▶ _Try it_
From the first line to the last, reproduce the records exactly as they appear below.

Top of Data for review

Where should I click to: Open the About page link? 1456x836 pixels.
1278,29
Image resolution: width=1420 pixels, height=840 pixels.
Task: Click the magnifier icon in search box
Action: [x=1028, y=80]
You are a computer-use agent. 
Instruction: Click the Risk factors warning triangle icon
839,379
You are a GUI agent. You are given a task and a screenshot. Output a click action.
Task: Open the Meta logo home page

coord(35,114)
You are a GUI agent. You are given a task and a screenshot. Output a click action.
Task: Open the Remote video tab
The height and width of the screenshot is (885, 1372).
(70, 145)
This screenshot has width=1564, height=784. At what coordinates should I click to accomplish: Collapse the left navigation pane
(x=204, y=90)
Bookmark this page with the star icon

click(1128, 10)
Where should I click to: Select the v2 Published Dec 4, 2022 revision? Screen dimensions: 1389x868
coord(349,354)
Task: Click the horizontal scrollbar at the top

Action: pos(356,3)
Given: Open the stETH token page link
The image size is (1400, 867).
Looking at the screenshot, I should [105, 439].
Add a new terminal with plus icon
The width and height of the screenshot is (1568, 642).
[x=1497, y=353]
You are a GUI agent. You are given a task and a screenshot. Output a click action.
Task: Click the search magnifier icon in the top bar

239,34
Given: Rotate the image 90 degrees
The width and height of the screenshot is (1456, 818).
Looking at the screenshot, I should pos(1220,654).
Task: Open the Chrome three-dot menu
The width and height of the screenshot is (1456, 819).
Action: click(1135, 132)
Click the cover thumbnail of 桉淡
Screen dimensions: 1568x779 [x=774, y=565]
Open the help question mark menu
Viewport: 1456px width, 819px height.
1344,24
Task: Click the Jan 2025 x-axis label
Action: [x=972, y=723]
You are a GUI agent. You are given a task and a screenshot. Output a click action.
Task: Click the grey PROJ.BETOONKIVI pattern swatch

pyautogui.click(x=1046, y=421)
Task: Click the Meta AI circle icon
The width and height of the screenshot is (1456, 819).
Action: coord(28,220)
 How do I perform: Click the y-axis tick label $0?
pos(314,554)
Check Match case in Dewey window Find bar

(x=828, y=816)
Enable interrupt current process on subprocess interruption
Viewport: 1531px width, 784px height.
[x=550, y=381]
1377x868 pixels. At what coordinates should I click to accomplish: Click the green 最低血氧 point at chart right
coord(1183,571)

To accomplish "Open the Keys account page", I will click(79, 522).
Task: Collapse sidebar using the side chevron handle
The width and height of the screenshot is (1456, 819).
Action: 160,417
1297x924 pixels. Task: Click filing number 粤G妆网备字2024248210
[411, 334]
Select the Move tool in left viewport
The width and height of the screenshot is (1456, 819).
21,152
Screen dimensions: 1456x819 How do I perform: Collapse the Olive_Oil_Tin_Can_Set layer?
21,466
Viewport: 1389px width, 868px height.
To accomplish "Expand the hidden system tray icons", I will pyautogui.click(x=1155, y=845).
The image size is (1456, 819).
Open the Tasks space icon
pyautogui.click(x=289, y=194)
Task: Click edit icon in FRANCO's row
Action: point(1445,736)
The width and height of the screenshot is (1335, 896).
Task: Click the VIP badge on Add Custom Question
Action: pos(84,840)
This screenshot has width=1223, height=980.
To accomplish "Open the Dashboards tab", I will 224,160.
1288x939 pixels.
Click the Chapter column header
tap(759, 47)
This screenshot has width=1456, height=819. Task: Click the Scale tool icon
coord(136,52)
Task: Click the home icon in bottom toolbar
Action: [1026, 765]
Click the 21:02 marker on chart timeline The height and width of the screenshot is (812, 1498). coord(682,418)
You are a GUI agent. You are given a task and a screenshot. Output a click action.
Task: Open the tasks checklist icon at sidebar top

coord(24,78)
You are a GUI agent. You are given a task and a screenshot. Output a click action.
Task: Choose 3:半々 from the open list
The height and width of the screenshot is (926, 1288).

Bottom of Data for review

▶ _Task result_
Where should I click to: Open the About page link? 1456x836 pixels.
1278,29
Image resolution: width=1420 pixels, height=840 pixels.
Task: Click the magnifier icon in search box
Action: [x=1028, y=80]
You are a computer-use agent. 
Instruction: Click the Risk factors warning triangle icon
839,379
You are a GUI agent. You are given a task and a screenshot. Output a click action.
Task: Open the Meta logo home page

coord(35,114)
You are a GUI agent. You are given a task and a screenshot. Output a click action.
Task: Open the Remote video tab
The height and width of the screenshot is (885, 1372).
(70, 145)
This screenshot has width=1564, height=784. At what coordinates should I click to accomplish: Collapse the left navigation pane
(x=204, y=90)
Bookmark this page with the star icon

click(1128, 10)
Where should I click to: Select the v2 Published Dec 4, 2022 revision? Screen dimensions: 1389x868
coord(349,354)
Task: Click the horizontal scrollbar at the top

Action: pos(356,3)
Given: Open the stETH token page link
The image size is (1400, 867).
Looking at the screenshot, I should [105, 439].
Add a new terminal with plus icon
The width and height of the screenshot is (1568, 642).
[x=1497, y=353]
You are a GUI agent. You are given a task and a screenshot. Output a click action.
Task: Click the search magnifier icon in the top bar

239,34
Given: Rotate the image 90 degrees
The width and height of the screenshot is (1456, 818).
Looking at the screenshot, I should pos(1220,654).
Task: Open the Chrome three-dot menu
The width and height of the screenshot is (1456, 819).
Action: click(1135, 132)
Click the cover thumbnail of 桉淡
Screen dimensions: 1568x779 [x=774, y=565]
Open the help question mark menu
Viewport: 1456px width, 819px height.
1344,24
Task: Click the Jan 2025 x-axis label
Action: [x=972, y=723]
You are a GUI agent. You are given a task and a screenshot. Output a click action.
Task: Click the grey PROJ.BETOONKIVI pattern swatch

pyautogui.click(x=1046, y=421)
Task: Click the Meta AI circle icon
The width and height of the screenshot is (1456, 819).
Action: coord(28,220)
 How do I perform: Click the y-axis tick label $0?
pos(314,554)
Check Match case in Dewey window Find bar

(x=828, y=816)
Enable interrupt current process on subprocess interruption
Viewport: 1531px width, 784px height.
[x=550, y=381]
1377x868 pixels. At what coordinates should I click to accomplish: Click the green 最低血氧 point at chart right
coord(1183,571)

To accomplish "Open the Keys account page", I will click(79, 522).
Task: Collapse sidebar using the side chevron handle
The width and height of the screenshot is (1456, 819).
Action: 160,417
1297x924 pixels. Task: Click filing number 粤G妆网备字2024248210
[411, 334]
Select the Move tool in left viewport
The width and height of the screenshot is (1456, 819).
21,152
Screen dimensions: 1456x819 How do I perform: Collapse the Olive_Oil_Tin_Can_Set layer?
21,466
Viewport: 1389px width, 868px height.
To accomplish "Expand the hidden system tray icons", I will pyautogui.click(x=1155, y=845).
The image size is (1456, 819).
Open the Tasks space icon
pyautogui.click(x=289, y=194)
Task: Click edit icon in FRANCO's row
Action: point(1445,736)
The width and height of the screenshot is (1335, 896).
Task: Click the VIP badge on Add Custom Question
Action: pos(84,840)
This screenshot has width=1223, height=980.
To accomplish "Open the Dashboards tab", I will 224,160.
1288x939 pixels.
Click the Chapter column header
tap(759, 47)
This screenshot has width=1456, height=819. Task: Click the Scale tool icon
coord(136,52)
Task: Click the home icon in bottom toolbar
Action: [1026, 765]
Click the 21:02 marker on chart timeline The height and width of the screenshot is (812, 1498). coord(682,418)
You are a GUI agent. You are given a task and a screenshot. Output a click action.
Task: Open the tasks checklist icon at sidebar top

coord(24,78)
You are a GUI agent. You are given a task and a screenshot. Output a click action.
Task: Choose 3:半々 from the open list
The height and width of the screenshot is (926, 1288).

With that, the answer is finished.